Interpretive Summary: Proanthocyanidins (PAC) are a class of secondary plant metabolites found in several plants and are composed of oligomers and polymers of flavan-3-ol subunits. Beneficial attributes of the consumption of plant material containing PAC by mammals includes use as natural anthelminthic (deworming) agents. In this study, pigs were infected with the parasite Ascaris suum then treated with grapeseed PAC supplementation to study the effect of PAC on pathogens that induce a strong, a strong immune response in lung and intestinal tissues. Both A. suum infection and grapeseed PAC supplementation had similar activity modifying pathways related to B-cell (antibody generation) function. Grapeseed PAC also affected pathways related to oxidative stress. The limited effects of dietary grapeseed PAC observed in the lungs is in line with a previous study demonstrating no effect of PAC on proper lung function on A. suum infected pigs. Thus, in contrast to some rodent studies suggesting beneficial effects of dietary PAC on asthma, our results in the pig model suggest a limited influence on asthmatic diseases in the respiratory tract in pigs. However, PAC had a significant modulatory effect on pig intestinal gene expression suggesting a primarily gut-localized effect of PAC. Thus, PAC may play a role in maintaining gut health during enteric infection in pigs and humans. These results shed further light on the mechanisms underlying the health-promoting properties of PAC-rich foods, and may aid in the design of novel dietary supplements to regulate mucosal inflammatory responses in the gastrointestinal tract.

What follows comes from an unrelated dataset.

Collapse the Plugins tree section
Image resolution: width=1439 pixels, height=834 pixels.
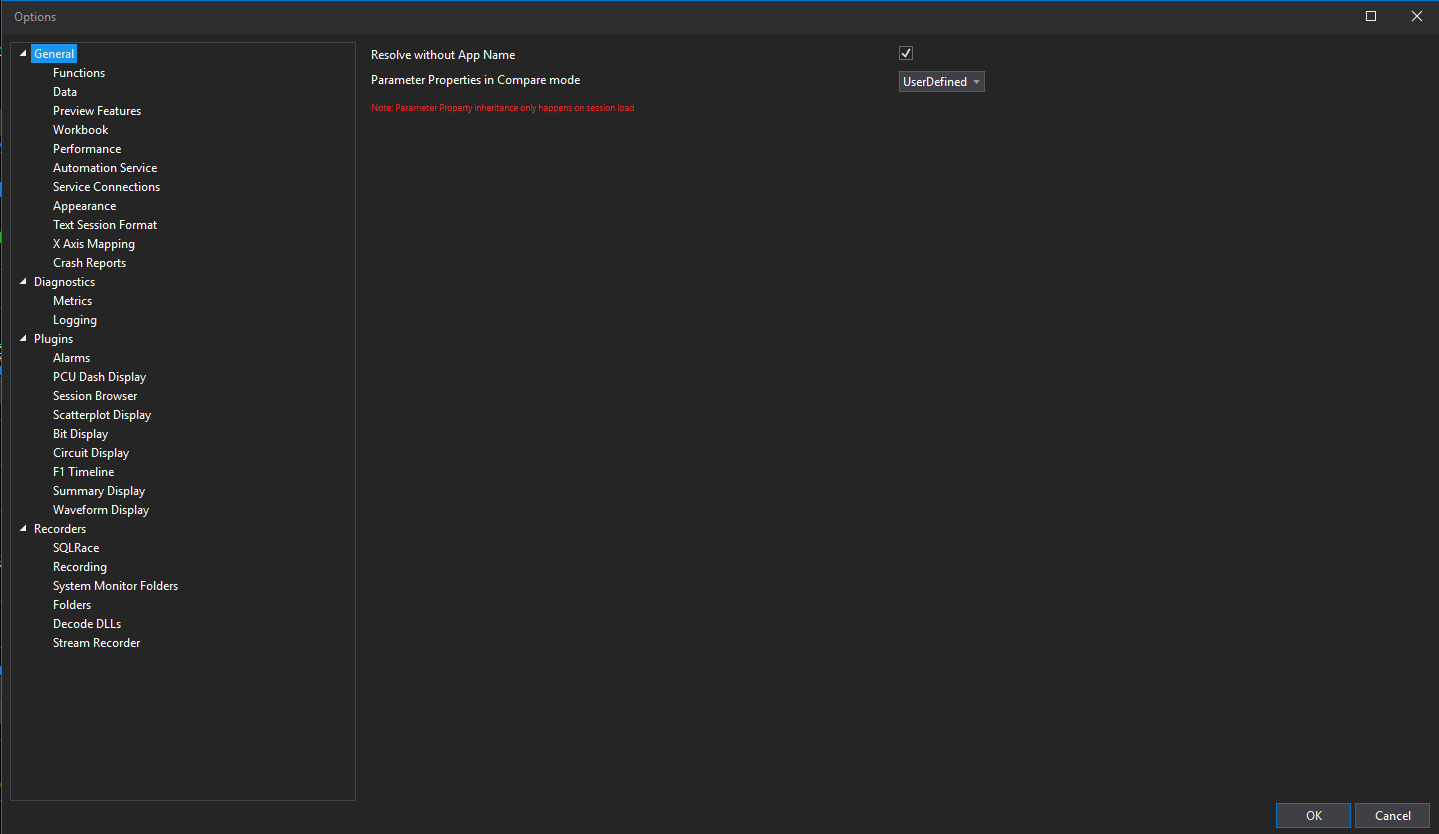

Technical Abstract: Proanthocyanidins (PAC) are dietary polyphenols with putative anti-inflammatory and immunomodulatory effects. However, whether dietary PAC can regulate type-2 immune function and inflammation at mucosal surfaces remains unclear. Here, we investigated if diets supplemented with purified PAC modulated pulmonary and intestinal mucosal immune responses during infection with the helminth parasite Ascaris suum in pigs. A. suum infection induced a type-2 biased immune response in lung and intestinal tissues, characterized by pulmonary granulocytosis, increased Th2/Th1 T cell ratios in tracheal-bronchial lymph nodes, intestinal eosinophilia, and modulation of genes involved in mucosal barrier function and immunity. Whilst PAC had only minor effects on pulmonary immune responses, RNA-sequencing of intestinal tissues revealed that dietary PAC significantly enhanced transcriptional responses related to immune function and antioxidant responses in the gut of both naïve and A. suum-infected animals. A. suum infection and dietary PAC induced distinct changes in gut microbiota composition, primarily in the jejunum and colon, respectively. Notably, PAC consumption substantially increased the abundance of Limosilactobacillus reuteri. In vitro experiments with porcine macrophages and intestinal epithelial cells supported a role for both PAC polymers and PAC-derived microbial metabolites in regulating oxidative stress responses in host tissues. Thus, dietary PAC may have distinct beneficial effects on intestinal health during infection with mucosal pathogens, while having a limited activity to modulate naturally-induced type-2 pulmonary inflammation. Our results shed further light on the mechanisms underlying the health-promoting properties of PAC-richfoods, and may aid in the design of novel dietary supplements to regulate mucosal inflammatory responses in the gastrointestinal tract.